*** Opening of SOURCE MATERIAL ***
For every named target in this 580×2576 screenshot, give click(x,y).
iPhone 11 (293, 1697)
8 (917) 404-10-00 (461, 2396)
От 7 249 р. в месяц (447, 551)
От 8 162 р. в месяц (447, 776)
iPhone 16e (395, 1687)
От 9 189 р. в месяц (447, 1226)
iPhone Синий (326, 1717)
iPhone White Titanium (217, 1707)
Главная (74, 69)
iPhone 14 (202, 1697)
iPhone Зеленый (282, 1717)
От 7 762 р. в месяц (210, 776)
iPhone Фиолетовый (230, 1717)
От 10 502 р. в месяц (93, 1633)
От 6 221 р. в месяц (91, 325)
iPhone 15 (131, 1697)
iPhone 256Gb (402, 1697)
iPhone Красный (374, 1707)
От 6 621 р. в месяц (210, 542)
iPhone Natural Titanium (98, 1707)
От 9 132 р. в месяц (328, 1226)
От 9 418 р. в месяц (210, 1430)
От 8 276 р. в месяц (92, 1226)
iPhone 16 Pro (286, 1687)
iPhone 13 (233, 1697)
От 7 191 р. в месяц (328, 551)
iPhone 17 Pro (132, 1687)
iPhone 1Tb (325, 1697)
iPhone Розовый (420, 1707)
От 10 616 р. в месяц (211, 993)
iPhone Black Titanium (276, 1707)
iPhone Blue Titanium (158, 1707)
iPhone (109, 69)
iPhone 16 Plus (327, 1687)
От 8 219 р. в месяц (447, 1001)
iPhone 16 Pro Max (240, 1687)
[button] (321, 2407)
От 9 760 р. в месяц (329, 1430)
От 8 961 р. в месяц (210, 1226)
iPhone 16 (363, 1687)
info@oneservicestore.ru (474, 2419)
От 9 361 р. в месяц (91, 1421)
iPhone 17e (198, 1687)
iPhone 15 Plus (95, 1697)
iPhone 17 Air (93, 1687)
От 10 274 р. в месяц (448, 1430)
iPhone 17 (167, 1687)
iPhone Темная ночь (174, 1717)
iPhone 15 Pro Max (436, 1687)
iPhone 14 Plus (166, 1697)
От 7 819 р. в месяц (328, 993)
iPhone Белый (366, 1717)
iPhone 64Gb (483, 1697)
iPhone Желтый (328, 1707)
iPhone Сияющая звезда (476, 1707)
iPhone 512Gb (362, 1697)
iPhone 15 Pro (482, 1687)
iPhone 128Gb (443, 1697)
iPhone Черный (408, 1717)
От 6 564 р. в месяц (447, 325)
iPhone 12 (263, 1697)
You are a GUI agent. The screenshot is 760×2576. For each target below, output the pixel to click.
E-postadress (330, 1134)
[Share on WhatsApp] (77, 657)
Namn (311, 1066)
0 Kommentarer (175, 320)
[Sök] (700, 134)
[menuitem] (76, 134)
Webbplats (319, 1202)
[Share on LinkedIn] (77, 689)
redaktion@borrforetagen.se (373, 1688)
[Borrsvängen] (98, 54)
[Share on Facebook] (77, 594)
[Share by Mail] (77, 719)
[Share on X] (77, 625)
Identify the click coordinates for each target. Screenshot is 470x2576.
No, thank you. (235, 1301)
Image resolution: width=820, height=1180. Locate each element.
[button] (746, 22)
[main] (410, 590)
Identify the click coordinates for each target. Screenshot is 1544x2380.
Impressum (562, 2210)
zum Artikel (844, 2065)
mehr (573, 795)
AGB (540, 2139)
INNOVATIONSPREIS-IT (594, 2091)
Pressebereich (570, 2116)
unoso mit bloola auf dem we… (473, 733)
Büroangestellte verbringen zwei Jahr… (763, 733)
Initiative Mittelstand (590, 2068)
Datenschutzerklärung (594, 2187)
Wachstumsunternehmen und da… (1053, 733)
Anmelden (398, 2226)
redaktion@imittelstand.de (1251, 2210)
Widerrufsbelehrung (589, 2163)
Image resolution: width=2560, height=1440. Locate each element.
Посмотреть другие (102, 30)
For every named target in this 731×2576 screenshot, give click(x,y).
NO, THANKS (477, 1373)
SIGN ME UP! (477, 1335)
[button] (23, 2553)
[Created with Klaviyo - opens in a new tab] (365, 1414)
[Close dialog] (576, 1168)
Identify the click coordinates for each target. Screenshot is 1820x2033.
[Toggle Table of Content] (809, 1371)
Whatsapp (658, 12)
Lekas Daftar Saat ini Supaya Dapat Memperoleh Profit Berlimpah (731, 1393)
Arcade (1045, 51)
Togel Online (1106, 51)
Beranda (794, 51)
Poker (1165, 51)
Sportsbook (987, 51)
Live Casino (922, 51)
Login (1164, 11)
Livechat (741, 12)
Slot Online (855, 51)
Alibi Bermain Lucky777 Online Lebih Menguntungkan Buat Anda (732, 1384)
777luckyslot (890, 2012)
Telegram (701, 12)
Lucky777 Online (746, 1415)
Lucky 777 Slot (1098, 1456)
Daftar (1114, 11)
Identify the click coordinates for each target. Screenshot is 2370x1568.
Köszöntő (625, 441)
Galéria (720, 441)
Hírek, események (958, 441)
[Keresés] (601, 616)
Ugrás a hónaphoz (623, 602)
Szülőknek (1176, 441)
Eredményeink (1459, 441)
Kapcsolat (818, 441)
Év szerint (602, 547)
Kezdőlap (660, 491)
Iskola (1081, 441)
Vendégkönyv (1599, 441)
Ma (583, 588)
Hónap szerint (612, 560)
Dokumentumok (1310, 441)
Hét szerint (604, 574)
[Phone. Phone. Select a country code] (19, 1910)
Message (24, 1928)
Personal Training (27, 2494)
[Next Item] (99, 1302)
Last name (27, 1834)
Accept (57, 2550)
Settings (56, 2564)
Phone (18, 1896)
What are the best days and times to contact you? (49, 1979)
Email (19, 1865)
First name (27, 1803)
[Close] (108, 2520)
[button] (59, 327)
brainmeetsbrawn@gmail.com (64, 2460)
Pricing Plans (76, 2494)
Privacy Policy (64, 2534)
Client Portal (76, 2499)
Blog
*** Close of SOURCE MATERIAL ***
AIM OF THE EXERCISE
Return, from the data, each line where the string "width" occurs.

ANSWER TO THE PROBLEM
Image resolution: width=820, height=1180. Locate each element.
Image resolution: width=2560, height=1440. Locate each element.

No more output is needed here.